Previous studies have evaluated the use of PCR and ISH for other EBV-associated malignancies including NPC (32, 33, 34), hypopharyngeal carcinomas (35), Hodgkin lymphomas (36, 37), and non-Hodgkin lymphomas of the gastrointestinal tract (38) for research purposes. However, these studies used different methodical approaches to determine the presence of EBV. Several studies used a single-copy EBV target, for instance, EBNA-1 for the detection of EBV DNA in the tumor sections (32, 34). Because every EBV genome carries up to 11 copies of the BamHI W repeat (39, 40), the use of this fragment as target in the PCR screening definitely increased the sensitivity of the assay. In addition, our PCR was followed by an EIA using alkaline phosphatase (AP) for the detection of the PCR products. AP has a large dynamic range of measurement that enables the distinction between weak and strong positive cases.

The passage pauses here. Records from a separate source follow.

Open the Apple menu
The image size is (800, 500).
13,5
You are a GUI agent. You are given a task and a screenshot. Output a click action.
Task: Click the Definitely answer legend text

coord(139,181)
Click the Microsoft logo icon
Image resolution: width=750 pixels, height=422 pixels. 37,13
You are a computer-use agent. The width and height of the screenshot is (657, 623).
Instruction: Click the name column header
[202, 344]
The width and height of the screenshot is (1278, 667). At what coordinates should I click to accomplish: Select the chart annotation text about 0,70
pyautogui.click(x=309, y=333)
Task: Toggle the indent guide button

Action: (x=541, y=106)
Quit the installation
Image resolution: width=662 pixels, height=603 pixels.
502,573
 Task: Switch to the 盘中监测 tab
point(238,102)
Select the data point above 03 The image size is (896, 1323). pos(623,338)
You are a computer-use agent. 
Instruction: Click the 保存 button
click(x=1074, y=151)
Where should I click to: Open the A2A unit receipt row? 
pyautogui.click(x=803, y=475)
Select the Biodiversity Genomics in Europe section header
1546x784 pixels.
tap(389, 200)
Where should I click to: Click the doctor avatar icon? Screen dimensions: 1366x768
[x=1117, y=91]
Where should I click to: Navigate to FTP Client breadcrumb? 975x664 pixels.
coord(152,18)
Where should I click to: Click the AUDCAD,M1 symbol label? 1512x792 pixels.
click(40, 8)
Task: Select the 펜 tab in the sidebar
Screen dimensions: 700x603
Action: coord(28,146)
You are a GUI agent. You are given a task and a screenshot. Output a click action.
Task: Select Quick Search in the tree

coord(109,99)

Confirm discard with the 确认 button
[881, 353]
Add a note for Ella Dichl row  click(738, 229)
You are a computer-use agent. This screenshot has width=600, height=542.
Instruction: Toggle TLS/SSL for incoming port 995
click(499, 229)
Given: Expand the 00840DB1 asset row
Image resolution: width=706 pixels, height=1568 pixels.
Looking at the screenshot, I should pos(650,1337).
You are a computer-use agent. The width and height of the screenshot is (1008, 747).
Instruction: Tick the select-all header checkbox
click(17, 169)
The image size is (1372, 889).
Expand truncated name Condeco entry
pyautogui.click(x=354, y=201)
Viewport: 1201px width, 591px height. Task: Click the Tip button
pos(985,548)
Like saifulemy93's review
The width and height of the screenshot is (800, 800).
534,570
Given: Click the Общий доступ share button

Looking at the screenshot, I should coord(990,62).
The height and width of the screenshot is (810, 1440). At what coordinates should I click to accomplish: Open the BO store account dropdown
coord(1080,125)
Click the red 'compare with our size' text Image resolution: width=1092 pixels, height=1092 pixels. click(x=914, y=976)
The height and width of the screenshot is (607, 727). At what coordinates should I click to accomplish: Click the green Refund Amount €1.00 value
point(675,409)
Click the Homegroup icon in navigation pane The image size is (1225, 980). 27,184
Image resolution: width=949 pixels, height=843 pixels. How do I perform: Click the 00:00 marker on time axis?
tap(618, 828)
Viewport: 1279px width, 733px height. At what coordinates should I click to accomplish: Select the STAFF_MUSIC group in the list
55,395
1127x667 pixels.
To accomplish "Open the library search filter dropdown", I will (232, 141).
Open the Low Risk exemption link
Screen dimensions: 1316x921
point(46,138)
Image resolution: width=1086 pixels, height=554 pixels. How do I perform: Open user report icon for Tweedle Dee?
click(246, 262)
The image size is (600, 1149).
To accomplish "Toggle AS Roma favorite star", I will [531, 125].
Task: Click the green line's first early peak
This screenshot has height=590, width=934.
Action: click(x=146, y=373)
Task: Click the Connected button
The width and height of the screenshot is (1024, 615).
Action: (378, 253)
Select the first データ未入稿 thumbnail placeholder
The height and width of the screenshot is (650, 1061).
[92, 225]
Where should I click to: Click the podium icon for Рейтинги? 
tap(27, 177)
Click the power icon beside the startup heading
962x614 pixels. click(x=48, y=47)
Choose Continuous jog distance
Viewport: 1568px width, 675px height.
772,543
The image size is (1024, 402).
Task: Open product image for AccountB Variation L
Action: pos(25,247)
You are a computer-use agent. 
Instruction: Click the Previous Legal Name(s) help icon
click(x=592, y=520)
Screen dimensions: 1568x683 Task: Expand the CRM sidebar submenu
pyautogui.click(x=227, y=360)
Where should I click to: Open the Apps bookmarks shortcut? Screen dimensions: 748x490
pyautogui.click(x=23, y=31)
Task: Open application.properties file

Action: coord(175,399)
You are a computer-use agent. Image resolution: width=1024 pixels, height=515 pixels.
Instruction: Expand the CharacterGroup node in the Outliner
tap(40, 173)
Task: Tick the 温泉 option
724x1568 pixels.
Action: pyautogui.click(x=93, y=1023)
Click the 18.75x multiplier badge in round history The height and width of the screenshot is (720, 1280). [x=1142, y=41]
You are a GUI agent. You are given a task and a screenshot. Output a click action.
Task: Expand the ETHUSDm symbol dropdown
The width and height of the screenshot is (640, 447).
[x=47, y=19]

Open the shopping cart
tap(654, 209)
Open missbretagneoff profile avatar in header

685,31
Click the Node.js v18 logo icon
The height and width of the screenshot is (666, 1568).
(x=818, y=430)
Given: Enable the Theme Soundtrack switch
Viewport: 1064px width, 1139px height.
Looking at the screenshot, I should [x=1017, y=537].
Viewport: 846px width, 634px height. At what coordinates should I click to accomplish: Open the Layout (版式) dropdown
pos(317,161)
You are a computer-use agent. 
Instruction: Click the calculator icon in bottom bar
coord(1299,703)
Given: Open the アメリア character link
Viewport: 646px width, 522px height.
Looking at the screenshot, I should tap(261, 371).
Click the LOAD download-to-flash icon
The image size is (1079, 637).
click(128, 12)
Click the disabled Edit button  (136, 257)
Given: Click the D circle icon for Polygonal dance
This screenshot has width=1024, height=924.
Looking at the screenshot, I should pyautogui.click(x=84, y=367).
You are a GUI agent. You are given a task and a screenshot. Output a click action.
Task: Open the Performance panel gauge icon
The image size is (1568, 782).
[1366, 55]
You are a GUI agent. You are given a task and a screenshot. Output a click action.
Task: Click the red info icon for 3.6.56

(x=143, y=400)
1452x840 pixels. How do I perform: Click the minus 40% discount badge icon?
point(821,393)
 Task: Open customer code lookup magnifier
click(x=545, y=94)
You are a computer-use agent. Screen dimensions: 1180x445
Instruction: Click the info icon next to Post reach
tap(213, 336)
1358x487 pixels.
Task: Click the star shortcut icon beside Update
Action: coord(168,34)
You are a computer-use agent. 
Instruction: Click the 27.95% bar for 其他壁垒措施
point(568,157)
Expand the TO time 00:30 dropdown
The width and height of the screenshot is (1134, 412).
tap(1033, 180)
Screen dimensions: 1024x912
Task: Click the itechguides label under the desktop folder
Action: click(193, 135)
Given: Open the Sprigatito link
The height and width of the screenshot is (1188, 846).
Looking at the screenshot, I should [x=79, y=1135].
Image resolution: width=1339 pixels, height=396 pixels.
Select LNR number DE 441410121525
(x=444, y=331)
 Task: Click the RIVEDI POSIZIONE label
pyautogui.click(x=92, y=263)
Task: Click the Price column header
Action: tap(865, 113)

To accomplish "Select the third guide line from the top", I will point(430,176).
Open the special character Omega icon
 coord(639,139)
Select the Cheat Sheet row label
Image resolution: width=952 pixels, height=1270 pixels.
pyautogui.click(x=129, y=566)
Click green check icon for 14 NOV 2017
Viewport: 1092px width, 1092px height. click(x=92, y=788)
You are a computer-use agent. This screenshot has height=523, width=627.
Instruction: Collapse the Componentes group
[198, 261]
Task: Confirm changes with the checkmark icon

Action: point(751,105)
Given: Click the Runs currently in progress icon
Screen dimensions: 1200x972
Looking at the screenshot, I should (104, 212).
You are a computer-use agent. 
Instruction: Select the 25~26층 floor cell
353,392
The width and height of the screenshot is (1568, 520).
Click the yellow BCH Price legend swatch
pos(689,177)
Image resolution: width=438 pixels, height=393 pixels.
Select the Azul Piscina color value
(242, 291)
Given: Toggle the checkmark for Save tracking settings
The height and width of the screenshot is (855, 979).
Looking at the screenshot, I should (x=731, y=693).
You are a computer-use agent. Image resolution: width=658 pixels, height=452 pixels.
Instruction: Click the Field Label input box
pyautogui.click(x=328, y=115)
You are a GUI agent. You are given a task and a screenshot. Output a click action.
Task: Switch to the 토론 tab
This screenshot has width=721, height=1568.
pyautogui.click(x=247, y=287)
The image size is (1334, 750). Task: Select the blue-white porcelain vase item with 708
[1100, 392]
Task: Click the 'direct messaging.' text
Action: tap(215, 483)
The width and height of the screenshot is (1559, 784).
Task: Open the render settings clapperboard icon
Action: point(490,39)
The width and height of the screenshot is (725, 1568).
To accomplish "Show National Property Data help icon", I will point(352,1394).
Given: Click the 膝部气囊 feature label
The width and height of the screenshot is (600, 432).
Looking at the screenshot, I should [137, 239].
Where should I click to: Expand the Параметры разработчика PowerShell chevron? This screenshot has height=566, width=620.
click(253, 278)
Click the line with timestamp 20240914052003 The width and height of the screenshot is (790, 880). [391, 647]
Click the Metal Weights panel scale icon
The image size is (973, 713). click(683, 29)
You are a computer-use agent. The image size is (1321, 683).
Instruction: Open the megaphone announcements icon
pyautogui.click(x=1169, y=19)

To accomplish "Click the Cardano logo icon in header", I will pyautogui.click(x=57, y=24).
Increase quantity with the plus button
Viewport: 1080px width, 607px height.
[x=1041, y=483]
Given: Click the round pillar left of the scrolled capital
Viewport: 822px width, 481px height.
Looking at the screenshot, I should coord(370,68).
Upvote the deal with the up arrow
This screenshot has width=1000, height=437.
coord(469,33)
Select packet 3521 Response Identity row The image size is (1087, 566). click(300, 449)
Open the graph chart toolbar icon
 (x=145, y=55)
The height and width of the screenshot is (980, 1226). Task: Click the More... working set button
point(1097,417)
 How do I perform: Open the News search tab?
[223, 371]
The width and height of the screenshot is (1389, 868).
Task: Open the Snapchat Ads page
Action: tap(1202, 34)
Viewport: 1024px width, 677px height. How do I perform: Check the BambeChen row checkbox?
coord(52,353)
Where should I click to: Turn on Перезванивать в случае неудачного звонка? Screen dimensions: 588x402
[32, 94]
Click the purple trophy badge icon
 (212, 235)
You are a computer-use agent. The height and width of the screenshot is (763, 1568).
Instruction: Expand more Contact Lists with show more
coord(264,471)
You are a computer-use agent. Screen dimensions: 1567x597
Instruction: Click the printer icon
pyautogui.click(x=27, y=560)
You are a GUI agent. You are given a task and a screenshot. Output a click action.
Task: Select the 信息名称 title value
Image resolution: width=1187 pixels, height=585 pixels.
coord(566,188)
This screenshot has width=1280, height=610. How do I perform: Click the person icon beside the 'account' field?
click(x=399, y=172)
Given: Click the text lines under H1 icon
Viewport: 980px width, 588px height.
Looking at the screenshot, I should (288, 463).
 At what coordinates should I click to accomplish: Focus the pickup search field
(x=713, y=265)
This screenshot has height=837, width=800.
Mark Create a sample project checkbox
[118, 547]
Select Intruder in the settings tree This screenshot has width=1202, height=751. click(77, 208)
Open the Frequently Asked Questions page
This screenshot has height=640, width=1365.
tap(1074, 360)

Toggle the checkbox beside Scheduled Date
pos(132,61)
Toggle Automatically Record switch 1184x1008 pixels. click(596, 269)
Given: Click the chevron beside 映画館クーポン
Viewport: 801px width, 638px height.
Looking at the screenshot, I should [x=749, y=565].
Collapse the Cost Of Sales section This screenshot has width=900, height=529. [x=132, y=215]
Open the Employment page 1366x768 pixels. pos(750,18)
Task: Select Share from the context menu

This screening strategy is very interesting for testing large groups of tumors of types that have a relatively low association with EBV. Three to 6 times as many samples can be tested by PCR-EIA for the presence of EBV-DNA as compared with EBER1/2-RISH in the same time period. EBV-negative cases with proper DNA quality for PCR amplification do not require further testing by EBER1/2-RISH (68% of the cases). Even when additional DNA purification and EBER1/2-RISH has to be performed on a subset of these cases (total reduction in EBER1/2-RISH to be performed 85%), a larger group can be tested and evaluated in a much shorter time frame. In addition, interpretation of EBER1/2-RISH requires trained personnel, whereas PCR-EIA can be interpreted relatively easily.

In conclusion, we showed that the sensitive BamHI W PCR-EIA is a rapid and reliable screening protocol for the detection of EBV in gastric adenocarcinomas. This approach reduced the amount of samples to be tested by the laborious EBER1/2-RISH with 85%. Only samples with poor DNA quality or with high EBV-PCR hybridization signals require testing for EBV presence in the tumor cells by EBER1/2-RISH. Samples with weak hybridization signals most likely represent cases with EBV-positive infiltrate. Using this protocol we are currently screening a large study group of gastric carcinomas to determine epidemiological and clinicopathological characteristics of EBV-carrying gastric carcinomas in the Netherlands.